Yemek yedikten sonra zaten kısıtlı bir vakit izlediği televizyonu kapattı, kitabını açtı. Güzel bir başlangıç olduğunu söyleyemezdi, o daha derin girişleri seviyordu. Bu ilk sayfalarda okuyucuyu etkisi altına almada biraz pasif kalıyordu. Bir süre sonra sabaha kadar kitap okumaya karar verdi. Nasılsa uyumak istemiyordu, vaktini en azından değerli bir şey için harcamış olurdu. Dediği gibi de oldu. Gün ışıdığında o hala elinde kitabıyla, koltukta oturuyordu. Bilerek yatağına geçmemiş, koltuğuna uzanmamıştı. Ara vererek okuduğundan kitap da henüz bitmemişti. Yine de şimdiden elinde iyi bir eser tuttuğunu biliyordu.

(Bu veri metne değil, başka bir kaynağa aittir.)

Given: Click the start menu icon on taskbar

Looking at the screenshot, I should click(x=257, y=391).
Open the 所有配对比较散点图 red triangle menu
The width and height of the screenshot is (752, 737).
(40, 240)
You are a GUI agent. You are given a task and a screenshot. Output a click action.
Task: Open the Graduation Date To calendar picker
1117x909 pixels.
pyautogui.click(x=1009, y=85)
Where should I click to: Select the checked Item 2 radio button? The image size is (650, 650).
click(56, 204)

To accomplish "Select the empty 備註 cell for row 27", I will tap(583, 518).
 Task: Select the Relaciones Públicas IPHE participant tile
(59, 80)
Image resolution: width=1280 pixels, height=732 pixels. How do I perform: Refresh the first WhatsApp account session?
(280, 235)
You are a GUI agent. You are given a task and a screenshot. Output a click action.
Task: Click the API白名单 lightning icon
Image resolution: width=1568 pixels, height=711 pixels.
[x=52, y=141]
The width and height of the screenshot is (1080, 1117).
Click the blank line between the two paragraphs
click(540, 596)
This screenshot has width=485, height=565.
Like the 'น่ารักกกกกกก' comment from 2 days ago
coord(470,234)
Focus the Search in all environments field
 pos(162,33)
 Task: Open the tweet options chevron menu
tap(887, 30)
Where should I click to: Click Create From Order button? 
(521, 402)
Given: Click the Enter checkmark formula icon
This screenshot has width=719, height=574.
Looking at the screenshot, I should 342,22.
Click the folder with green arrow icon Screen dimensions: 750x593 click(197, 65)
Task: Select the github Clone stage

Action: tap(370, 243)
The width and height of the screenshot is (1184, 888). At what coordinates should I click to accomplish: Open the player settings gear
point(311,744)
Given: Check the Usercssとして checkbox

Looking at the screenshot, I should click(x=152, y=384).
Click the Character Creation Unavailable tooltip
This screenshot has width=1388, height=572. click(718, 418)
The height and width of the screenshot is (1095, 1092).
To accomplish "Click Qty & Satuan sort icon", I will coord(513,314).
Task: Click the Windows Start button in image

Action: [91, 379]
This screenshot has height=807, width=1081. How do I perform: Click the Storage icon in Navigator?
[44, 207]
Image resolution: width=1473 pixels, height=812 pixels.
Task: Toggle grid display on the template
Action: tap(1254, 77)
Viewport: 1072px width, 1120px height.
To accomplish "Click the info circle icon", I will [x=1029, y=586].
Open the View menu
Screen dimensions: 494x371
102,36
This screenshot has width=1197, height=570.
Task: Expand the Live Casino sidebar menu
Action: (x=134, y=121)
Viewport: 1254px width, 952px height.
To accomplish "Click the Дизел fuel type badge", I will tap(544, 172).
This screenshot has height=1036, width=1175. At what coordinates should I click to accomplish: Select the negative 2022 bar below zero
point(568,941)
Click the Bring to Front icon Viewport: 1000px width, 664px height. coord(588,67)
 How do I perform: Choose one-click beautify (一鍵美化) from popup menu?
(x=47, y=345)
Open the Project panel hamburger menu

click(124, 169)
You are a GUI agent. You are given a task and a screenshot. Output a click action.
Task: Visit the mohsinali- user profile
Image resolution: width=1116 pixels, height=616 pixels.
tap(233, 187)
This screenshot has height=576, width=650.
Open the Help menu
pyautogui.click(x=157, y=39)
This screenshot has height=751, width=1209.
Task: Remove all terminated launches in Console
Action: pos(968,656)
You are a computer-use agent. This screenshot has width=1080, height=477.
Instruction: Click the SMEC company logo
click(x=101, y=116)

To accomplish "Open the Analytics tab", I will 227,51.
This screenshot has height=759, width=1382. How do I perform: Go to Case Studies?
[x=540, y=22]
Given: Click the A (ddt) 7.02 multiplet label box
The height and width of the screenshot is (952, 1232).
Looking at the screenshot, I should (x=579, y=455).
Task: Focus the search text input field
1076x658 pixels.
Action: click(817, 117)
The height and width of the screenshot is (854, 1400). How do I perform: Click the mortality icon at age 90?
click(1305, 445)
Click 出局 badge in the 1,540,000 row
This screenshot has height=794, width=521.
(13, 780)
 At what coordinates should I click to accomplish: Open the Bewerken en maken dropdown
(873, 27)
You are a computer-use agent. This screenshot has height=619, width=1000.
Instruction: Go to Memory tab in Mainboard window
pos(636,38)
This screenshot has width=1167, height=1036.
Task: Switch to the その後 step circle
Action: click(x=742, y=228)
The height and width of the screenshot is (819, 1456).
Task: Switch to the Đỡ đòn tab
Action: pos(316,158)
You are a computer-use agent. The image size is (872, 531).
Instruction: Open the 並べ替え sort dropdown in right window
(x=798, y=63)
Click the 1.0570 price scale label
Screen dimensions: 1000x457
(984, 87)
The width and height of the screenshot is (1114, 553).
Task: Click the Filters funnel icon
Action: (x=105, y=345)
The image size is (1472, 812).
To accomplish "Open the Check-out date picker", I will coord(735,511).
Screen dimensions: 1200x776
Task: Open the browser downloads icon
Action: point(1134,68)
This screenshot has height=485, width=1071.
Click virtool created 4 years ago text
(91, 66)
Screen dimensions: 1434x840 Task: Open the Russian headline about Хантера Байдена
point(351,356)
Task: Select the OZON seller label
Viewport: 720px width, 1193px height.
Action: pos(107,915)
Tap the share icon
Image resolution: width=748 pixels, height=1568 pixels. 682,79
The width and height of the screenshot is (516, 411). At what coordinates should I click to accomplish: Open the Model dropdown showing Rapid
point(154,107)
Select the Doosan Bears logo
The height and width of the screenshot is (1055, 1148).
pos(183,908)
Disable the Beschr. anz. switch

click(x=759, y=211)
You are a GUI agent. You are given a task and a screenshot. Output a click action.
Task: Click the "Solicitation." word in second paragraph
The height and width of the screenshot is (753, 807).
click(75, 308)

Birkaç dakika sonra ayaklandı. Oturmaktan her tarafı uyuşmuş gibi hissediyordu. Telefonunda haberlere tekrar bir göz attıktan sonra kahvaltı hazırlamak için buzdolabının önüne geçti. Okul için iki saati vardı daha, bugünün güzel olacağını düşünüyordu. Ne zamandır ilk kez eli ayağına dolaşmadan hazırlanabilecekti. Belki dersten önce konu tekrarı bile yapardı. Esnedi, tabii uyuyakalmazsa.